I asked AJ if his Naturopath discussed lifestyle as a first option? He said “No.” After contemplating, he suggested since the ND was aware that he was “already doing many of the right things, such as working out and consulting a dietician he probably didn’t think it was necessary”. Also, in fairness, the scientific field is more advanced than 10 years ago; more clinical data on the effects of environmental endocrine disruptors, diet and epigenetics is available. Plus, while testosterone therapy is not a quick fix; it does increase levels more rapidly than lifestyle changes.
So, after ten years of TRT, what effects did AJ experience: Good, bad, indifferent?
First, I asked if he experienced any negative side effects? Side-effects can include increased aggressiveness, anxiety, impulsivity, mood swings, sleep disturbances, as well as undesirable physical changes such as acne, oily skin, shrunken testicles, gynecomastia, and hair loss to name but a few.
AJ did not experience any noticeable side effects. He does say he is more easily distracted and less focused than he used to be.

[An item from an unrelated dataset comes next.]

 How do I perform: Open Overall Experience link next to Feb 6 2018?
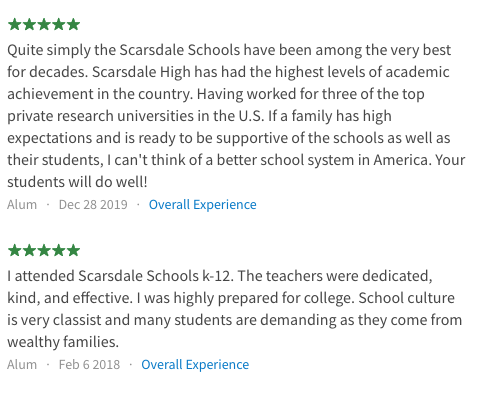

Although he is not certain if this due to the testosterone, or more likely, the unrelenting digital media overload we all experience.

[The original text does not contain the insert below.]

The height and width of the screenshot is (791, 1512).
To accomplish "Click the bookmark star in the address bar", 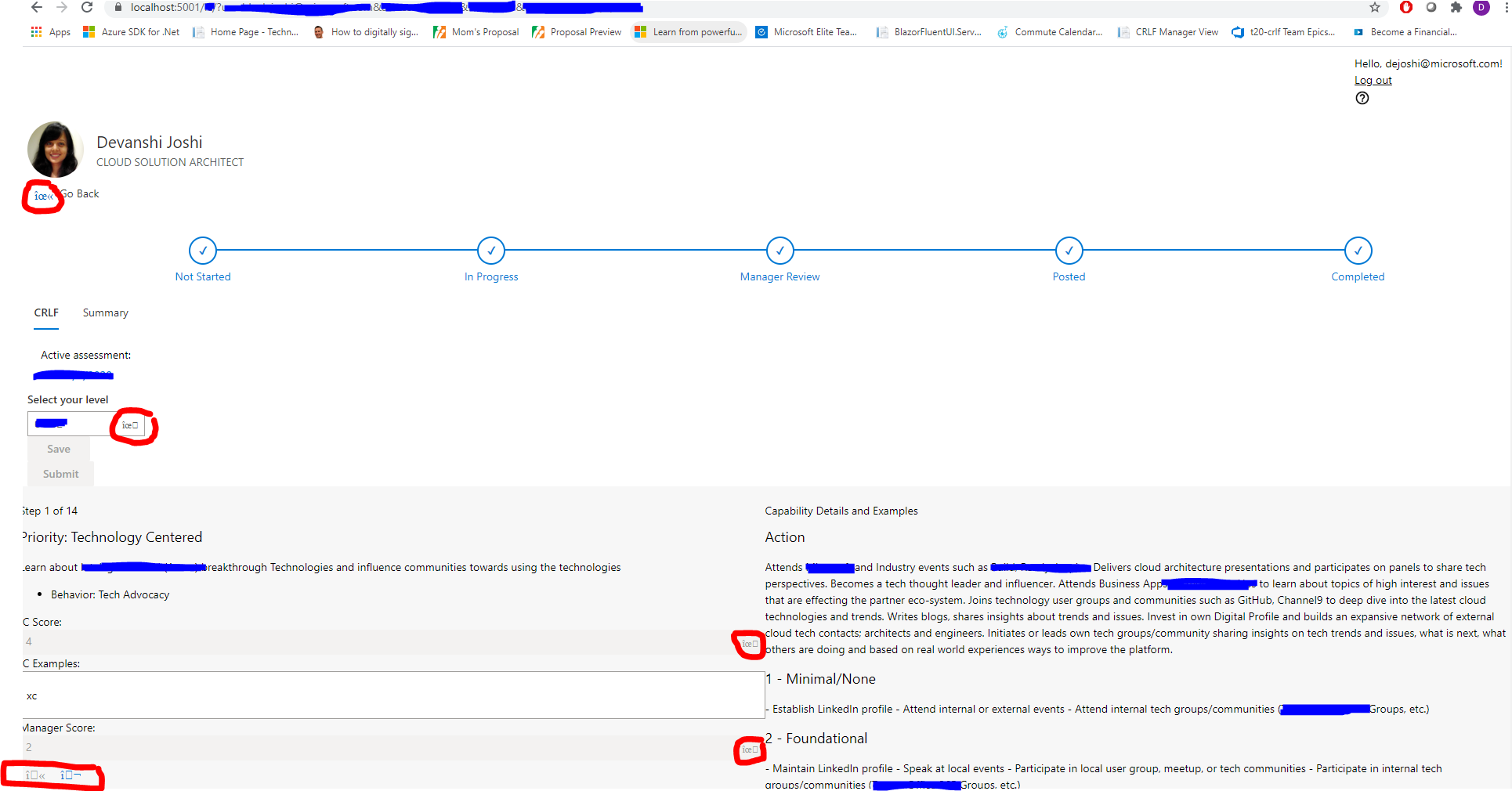I will click(1375, 8).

What about benefits? Did AJ experience any noticeable benefits. I posed questions based on the research (see part one: Testosterone wonderpill or overkill?)

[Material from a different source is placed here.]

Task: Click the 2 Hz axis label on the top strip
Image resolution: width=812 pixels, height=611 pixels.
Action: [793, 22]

To summarize, AJ did not observe an improvement in memory, or the way he manages stress.
In line with findings from neuroimaging research, viz. activation in the oribitofrontal cortex, AJ has noticed a slight increase in risk-taking. This is not “crazy threat to safety” or “illegal” risk but more in terms taking a chance on business opportunities. However, he is not sure if this is down to life experience, and a natural tendency to stay ahead of the curve.
AJ claims he is slightly more confident, but he was already confident, and again he is not sure if this is just a result of life experience.
He does report feeling more motivated, but he concedes this could be the effects of his exercise routine.
On the whole, AJ says he “feels good, has good energy, sleeps well, is motivated by his work, and is positive”. A poster Boy for testosterone therapy?
I’m not convinced. There is caveat in assuming these benefits are down to TRT. AJ already had, and continues to have, a very healthy lifestyle. Such a lifestyle naturally lends itself to good energy, good sleep, and effective stress management. With these lifestyle variables unaccounted for, it would be imprudent to conclude all this good stuff is a direct result of weekly testosterone injections.
Unsurprisingly, AJ is not prepared to quit his healthy lifestyle to test this hypothesis. Nor is he prepared to stop the therapy. At the moment he says the combination seems to be working, but he concludes, “You got to do the work”.
AJ’s story leaves me wondering if TRT is the fountain of youth fix it is purported to be?
The scientific research finds no evidence to show it improves memory or reverses dementia. However, testosterone has been found to increases confidence, drive and motivation. Anecdotal evidence from AJ’s experience supports this; although changes are subtle, and difficult to disentangle from other variables.
Testosterone helps build muscle mass and improves sexual vitality. Undoubtedly, being physically fit and vital has a positive effect on mood which overspills into daily life.
It would seem therefore, TRT alone is not a magic bullet. However, in conjunction with a healthy lifestyle, and effective stress management, testosterone has potential to greatly enhance wellbeing. To quote AJ “You got to do the work.”
Irrespective of the opinion that TRT clinics are cashing in on the insecurities of men at transitional stage of life; at least TRT has opened the door to encouraging men to acknowledge they, like women, also experience hormonal changes, and there is nothing wrong with seeking help for this.